Por Félix Cortés Camarillo
En el debate de los candidatos presidenciales del 2018, el ya casi ex gobernador de Nuevo León, Jaime Heliodoro Rodríguez, en una de sus múltiples fanfarronadas amenazó con que haría mochar las manos a los ladrones, siguiendo una tradición muy antigua.
La amputación de las manos tiene efectivamente larga trayectoria. En el capítulo 25 del «Deuteronomio» se lee: «cuando algunos riñeren juntos el uno con el otro, y llegare la mujer del uno para librar a su marido del mano del que le hiriere, y metiere su mano y le trabare de sus vergüenzas la cortarás entonces la mano». En la versión latinoamericana de la Biblia, Mateo dice en el capítulo 5: «si tu mano derecha te hace pecar, córtala y tírala; mejor es que se pierda uno de tus miembros a que todo tu cuerpo sea echado al infierno».

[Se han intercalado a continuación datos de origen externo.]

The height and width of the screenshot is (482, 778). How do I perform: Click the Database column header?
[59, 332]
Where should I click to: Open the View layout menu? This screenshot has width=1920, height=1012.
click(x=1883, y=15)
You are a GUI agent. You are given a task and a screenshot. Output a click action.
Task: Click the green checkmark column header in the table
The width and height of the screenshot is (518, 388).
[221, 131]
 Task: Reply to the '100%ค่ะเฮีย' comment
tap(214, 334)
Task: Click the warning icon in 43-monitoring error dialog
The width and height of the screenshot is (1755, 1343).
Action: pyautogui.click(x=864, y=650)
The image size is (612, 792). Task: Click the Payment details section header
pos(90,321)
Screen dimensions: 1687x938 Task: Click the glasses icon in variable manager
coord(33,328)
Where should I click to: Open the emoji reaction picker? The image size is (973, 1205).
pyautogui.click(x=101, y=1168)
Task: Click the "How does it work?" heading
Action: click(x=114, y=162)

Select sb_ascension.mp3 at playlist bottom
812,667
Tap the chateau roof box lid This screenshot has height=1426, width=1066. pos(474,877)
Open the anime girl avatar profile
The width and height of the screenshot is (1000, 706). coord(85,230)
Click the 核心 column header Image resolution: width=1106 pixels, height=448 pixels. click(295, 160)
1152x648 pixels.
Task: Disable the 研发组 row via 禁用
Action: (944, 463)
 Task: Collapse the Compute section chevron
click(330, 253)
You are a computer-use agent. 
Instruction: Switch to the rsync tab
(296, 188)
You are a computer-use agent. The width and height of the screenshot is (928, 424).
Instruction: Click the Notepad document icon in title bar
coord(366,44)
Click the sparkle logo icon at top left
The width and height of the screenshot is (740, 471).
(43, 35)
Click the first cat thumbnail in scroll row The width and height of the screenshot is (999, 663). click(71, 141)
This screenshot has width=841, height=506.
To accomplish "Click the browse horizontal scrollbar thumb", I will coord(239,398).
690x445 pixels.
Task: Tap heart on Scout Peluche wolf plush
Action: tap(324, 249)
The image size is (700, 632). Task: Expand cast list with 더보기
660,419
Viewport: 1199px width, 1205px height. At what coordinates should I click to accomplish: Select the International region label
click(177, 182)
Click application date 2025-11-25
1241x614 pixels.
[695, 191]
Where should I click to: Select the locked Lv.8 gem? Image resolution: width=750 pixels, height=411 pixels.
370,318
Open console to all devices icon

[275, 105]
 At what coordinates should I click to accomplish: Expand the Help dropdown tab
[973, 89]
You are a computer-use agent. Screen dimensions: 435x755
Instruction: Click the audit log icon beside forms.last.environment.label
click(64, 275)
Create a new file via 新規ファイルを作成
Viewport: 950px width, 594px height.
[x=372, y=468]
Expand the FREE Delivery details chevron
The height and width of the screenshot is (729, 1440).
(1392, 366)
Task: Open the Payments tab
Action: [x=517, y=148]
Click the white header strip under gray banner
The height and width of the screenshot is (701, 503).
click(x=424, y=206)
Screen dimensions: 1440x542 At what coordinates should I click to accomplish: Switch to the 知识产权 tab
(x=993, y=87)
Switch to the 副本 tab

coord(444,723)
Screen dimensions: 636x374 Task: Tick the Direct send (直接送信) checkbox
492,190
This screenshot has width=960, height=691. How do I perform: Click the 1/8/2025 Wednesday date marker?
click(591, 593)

En las culturas primitivas de China, Persia y la India, amputaban la mano a los ladrones. Los visigodos y musulmanes lo hacían además de azotar a los condenados cuando eran rebeldes. En el siglo XVI, García Hurtado de Mendoza, a la sazón gobernador de Chile, mandó cortar las manos hacia 1556 al indio Galbarino, por rebelde y traidor; éste siguió luchando un año más hasta que lo ahorcaron.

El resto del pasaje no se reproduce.